И, между прочим, бабушка Катя прожила свои шестьдесят шесть лет без дедушки. В старом фотоальбоме – ни одного мужского лица, в гардеробе – ни рубашки, ни пиджака или галстука с какими-нибудь нелепыми полосочками, или треников там с протертыми коленками. Был еще чердак в покосившейся от ветхости бабушкиной хибаре, так и там – зеркало в потрескавшейся раме да выцветший разнообразный хлам без признаков мужественности. «Не отпочковалась ли я часом?» – размышляла порой Анжела, хоть и не без удивления. Отчество-то у нее было. В паспорте и метрике значилось – Александровна. И никаких сведений об отце. Но вот и мама была Александровной, и даже бабушка, что уж совсем странно. А дядьев, братьев, и прочей родни мужского пола у Савеловых не имелось. Вообще, пересказывать семейные предания в их маленьком женском монастыре было как-то не принято. И еще поэтому хотелось замуж Анжеле - разорвать эту странную традицию, или надорвать хотя бы. Какой там венчик, в двадцать первом веке живем.

Загадки громоздились, словно унылые бетонные стены. Вроде бы обыкновенная житейская муть. Но ни дырочки, чтоб расковырять, ни крючка, чтоб зацепиться. Чтоб присмотреться и сказать потом: а, все понятно. И потерять интерес.

В архиве по запросу Анжелы отыскали запись о рождении бабушки Катерины, матерью ее значилась Клавдия, и тоже Александровна. В графе имени отца стоял все тот же прочерк.

«Мама, оказывается, мою прабабушку звали Клавдией!» – сообщила Анжела, вернувшись от архивной дамы. «М-м-м? – удивилась мать. Она купила новую мазь и теперь осваивала ее на своем тромбофлебите. – Мою бабушку? А, ну да, Клавдия Александровна, как же...»

«Баба Клава работала счетоводом, а потом бухгалтером!» – делилась очередным открытием Анжела. «А я была товароведом, а потом менеджером», – мрачно ответствовала Ирина Александровна. – Что это ты затеяла? Брось...»

Выписки и справки были чертовски лаконичны – никаких подробностей. Анжела задумалась, куда бы еще кинуть запрос. Вот если бы можно было, минуя всю эту возню, сразу узнать о загадочном предке Александре Савелове, ведь он же, конечно, существовал. «Или все-таки нет?» – спрашивала себя девушка, слегка холодея от страха, и удивлялась собственной глупости.

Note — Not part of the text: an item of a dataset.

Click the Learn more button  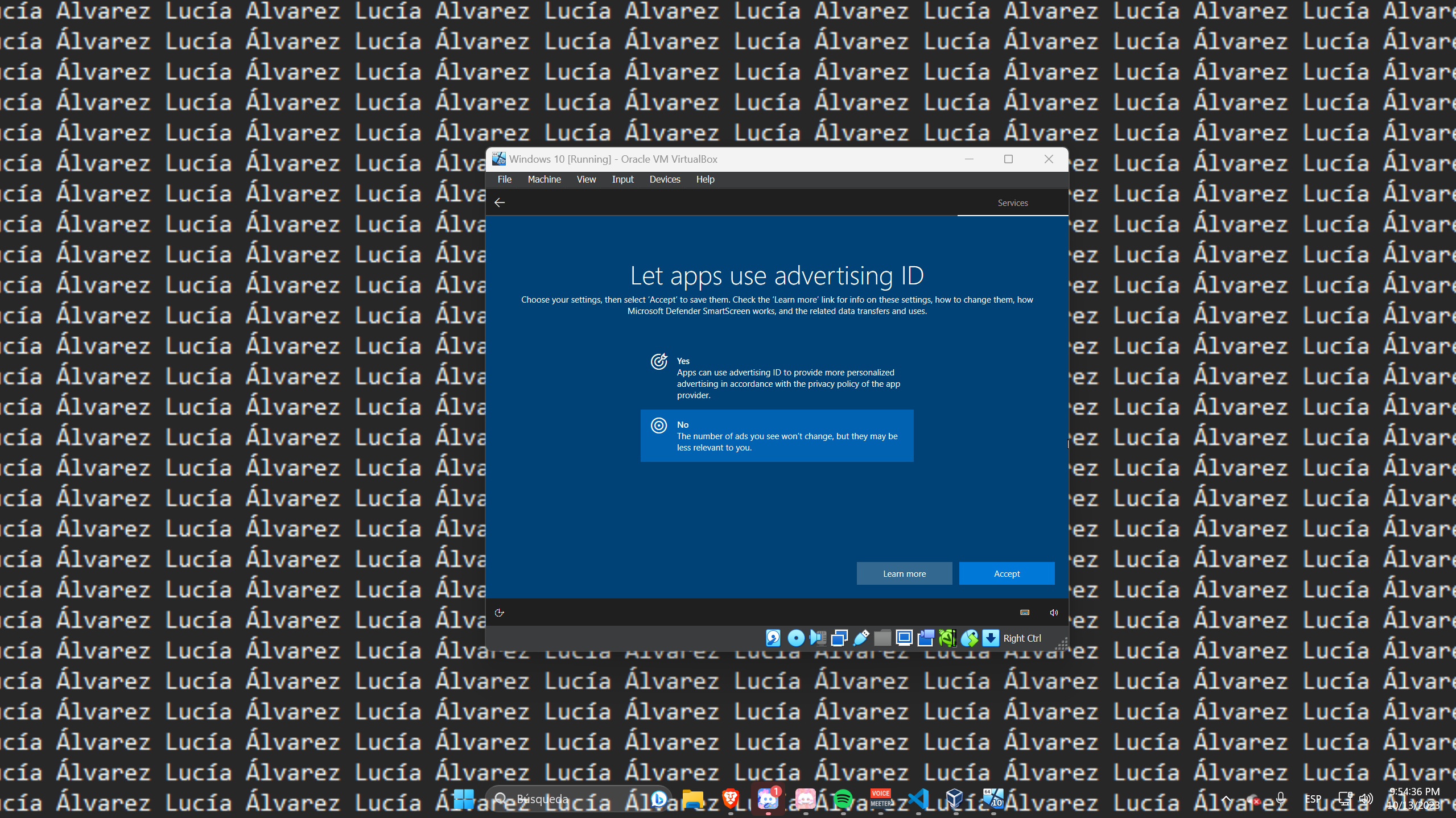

...Потом последняя незамужняя подруга Наташка встретила любовь всей своей жизни. Дружеский треп, даже без посиделок за бокалом коктейля, сошел на нет. Одиночество уже совсем нагло оскалило свою страшную зубастую пасть. Но тихо предаваться тоске Анжела не умела, она пошерстила соцсети, задала френдам свой горестный вопрос – и понеслась к гадалке на предмет снятия венчика безбрачия. Так, на всякий случай. Потом для избавления от депрессии и поднятия уровня самооценки записалась в студию, где обучали танцу живота, и еще на какие-то айтишные курсы.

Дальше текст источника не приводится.